Securities and Exchange Commission (SEC) said it has engaged more than 500 financial technology firms as part of efforts to align innovation in the digital finance space with investor protection in the nation’s capital market.
Director general of the Securities and Exchange Commission, Emomotimi Agama, disclosed this during the Commission’s inaugural Regulator FinTech Clinic held with fintech operators, regulators and other market stakeholders.
Agama explained that the initiative was designed to create a platform for dialogue on emerging digital financial products and the regulatory frameworks required to effectively govern them as Nigeria’s technology driven financial services ecosystem continues to expand.
According to him, while the growth of financial technology has improved financial inclusion and broadened access to investment opportunities, innovation must operate within clear regulatory boundaries that protect investors and safeguard market integrity.
He noted that the rapid rise of digital financial services has created opportunities for innovation but has also introduced risks, particularly with the emergence of unregistered investment platforms. “As we launch this inaugural clinic, our goal is to align innovation with integrity, growth with governance and technology with trust,” Agama said.
Also speaking, executive commissioner for operations at the SEC, Bola Ajomale, said the Commission had engaged more than 500 firms in order to understand their business models and the products they are introducing into the market.
“We have taken more than 500 firms to understand how they are evolving and what they are bringing to the market.
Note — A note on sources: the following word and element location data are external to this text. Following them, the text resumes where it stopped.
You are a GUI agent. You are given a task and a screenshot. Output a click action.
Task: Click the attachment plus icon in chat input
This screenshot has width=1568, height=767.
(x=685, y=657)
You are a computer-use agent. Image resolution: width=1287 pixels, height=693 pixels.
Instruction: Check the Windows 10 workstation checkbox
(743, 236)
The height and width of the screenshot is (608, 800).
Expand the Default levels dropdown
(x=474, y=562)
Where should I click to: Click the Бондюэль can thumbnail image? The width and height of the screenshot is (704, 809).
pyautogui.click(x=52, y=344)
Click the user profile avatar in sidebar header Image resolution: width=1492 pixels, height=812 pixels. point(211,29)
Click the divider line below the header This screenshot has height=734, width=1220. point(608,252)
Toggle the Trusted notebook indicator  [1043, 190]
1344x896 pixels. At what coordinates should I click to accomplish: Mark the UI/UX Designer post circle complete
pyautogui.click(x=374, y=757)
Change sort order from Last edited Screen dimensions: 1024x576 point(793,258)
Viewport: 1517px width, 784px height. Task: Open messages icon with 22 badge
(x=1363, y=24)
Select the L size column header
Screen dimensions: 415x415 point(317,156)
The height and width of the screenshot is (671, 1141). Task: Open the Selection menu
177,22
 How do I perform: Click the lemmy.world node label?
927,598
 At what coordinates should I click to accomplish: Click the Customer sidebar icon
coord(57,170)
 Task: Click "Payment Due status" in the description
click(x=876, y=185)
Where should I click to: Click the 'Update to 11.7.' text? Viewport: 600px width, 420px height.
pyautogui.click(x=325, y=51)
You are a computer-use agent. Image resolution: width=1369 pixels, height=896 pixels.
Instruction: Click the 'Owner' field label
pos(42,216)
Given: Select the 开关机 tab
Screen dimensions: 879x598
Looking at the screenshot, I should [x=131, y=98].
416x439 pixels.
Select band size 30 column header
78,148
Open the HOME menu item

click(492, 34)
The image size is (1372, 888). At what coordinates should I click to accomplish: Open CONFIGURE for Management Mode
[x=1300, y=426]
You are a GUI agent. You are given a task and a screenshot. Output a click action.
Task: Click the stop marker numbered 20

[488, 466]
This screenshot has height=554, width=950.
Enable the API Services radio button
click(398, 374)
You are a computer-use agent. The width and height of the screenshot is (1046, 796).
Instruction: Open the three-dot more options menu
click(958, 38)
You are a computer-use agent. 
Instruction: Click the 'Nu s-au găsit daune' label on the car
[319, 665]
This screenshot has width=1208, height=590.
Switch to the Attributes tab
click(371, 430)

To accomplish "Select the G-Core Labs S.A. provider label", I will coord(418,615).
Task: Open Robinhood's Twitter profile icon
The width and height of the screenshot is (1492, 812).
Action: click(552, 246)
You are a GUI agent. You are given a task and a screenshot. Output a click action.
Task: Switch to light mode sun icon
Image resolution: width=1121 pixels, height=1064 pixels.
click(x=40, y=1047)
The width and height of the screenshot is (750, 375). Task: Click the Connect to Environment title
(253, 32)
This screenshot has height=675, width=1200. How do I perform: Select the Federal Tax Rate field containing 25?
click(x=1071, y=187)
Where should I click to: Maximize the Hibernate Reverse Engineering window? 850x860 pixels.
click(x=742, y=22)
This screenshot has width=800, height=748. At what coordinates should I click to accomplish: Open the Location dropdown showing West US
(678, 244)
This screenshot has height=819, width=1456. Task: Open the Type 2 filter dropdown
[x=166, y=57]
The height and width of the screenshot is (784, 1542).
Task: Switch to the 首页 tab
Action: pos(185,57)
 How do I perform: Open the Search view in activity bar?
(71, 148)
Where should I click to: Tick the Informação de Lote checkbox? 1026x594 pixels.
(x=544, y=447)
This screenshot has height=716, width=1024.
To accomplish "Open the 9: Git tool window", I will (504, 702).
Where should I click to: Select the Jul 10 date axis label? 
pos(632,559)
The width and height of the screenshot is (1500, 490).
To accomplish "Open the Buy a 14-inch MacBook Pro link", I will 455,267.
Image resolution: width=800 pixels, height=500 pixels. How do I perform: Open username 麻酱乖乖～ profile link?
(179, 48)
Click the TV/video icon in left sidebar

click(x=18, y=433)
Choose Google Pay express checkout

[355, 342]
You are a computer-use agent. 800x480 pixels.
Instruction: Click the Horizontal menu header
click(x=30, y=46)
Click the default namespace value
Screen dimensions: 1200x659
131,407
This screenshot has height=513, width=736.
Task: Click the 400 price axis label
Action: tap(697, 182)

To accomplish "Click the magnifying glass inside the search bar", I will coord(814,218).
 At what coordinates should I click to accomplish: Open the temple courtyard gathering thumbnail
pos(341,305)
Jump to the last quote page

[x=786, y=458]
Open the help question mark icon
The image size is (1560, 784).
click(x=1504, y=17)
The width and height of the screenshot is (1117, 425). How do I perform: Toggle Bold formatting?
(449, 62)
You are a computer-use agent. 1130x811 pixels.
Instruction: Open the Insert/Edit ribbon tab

That is why we are engaging the players to understand what they are bringing and then set up a framework where we can regulate them,” Ajomale said.
The Commission explained that the FinTech Clinic would provide an avenue for clarifying regulatory expectations under the recently enacted Investments and Securities Act 2025, which expands the regulator’s powers to oversee digital investment platforms and products.
According to the SEC, the engagement will help fintech operators better understand their compliance obligations while enabling the regulator to monitor emerging technologies within the capital market more effectively.
Agama stressed that responsible innovation requires regulatory frameworks that are both protective and adaptable. “Early dialogue prevents costly missteps, and compliance embedded at the design stage is far more effective than corrective measures after market entry,” he said.
He added that the Commission’s core mandate of protecting investors, ensuring fair and transparent markets and facilitating capital formation remains fully compatible with technological innovation when supported by responsive regulation.
The SEC further noted that the FinTech Clinic is intended as a collaborative engagement platform rather than a compliance enforcement exercise, encouraging operators to view regulatory dialogue as an opportunity to strengthen their business models and ensure alignment with capital market rules.